__Work instructions__
Render the data from the line with "Image resolution: width=1024" to the line with "Action: tap(764, 485)" as a JSON list of strings, one string per line, with blank lines omitted.

-- START Material supplied --

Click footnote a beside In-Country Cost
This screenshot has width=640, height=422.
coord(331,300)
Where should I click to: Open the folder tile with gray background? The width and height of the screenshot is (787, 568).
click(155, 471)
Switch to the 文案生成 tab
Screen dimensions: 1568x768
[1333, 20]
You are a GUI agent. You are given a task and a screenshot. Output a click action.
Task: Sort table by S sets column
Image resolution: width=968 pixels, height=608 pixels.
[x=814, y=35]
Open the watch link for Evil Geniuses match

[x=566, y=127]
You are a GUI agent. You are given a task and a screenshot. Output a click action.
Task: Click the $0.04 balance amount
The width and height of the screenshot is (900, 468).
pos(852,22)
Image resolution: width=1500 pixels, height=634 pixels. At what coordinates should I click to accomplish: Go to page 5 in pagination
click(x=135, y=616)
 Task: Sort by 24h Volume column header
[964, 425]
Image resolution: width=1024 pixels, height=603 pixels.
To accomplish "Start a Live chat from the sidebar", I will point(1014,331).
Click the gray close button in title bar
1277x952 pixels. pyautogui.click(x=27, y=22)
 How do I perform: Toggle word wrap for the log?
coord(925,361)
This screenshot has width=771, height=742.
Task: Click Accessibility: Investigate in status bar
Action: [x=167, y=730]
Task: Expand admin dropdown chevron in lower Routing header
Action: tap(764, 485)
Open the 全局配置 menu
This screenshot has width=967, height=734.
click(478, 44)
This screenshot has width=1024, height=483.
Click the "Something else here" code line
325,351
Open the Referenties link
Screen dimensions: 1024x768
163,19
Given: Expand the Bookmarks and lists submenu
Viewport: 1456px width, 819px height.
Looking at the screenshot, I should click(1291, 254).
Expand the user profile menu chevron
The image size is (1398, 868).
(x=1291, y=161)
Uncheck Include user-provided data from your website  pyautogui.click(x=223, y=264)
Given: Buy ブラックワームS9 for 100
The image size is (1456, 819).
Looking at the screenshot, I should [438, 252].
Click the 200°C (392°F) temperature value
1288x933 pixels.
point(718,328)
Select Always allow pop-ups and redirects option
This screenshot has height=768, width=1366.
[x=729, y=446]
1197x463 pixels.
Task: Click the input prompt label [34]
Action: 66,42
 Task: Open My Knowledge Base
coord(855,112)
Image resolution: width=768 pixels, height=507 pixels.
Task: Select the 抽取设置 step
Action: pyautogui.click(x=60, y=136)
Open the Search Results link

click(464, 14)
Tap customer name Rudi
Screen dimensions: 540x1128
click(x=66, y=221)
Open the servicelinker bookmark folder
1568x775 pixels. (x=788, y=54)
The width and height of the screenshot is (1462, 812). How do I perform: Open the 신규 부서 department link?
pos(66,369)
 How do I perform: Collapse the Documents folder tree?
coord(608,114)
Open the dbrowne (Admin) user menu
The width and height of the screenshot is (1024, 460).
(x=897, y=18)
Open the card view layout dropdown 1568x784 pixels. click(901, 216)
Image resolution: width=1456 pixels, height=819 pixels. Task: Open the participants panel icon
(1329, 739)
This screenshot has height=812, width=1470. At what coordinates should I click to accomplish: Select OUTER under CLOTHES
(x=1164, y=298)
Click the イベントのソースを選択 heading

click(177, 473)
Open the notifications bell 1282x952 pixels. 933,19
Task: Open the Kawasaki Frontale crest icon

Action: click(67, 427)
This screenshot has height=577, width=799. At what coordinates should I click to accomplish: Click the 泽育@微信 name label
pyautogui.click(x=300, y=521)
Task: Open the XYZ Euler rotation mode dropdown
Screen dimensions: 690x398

-- END Material supplied --

__Response below__
[
  "Image resolution: width=1024 pixels, height=603 pixels.",
  "To accomplish \"Start a Live chat from the sidebar\", I will point(1014,331).",
  "Click the gray close button in title bar",
  "1277x952 pixels. pyautogui.click(x=27, y=22)",
  " How do I perform: Toggle word wrap for the log?",
  "coord(925,361)",
  "This screenshot has width=771, height=742.",
  "Task: Click Accessibility: Investigate in status bar",
  "Action: [x=167, y=730]",
  "Task: Expand admin dropdown chevron in lower Routing header",
  "Action: tap(764, 485)"
]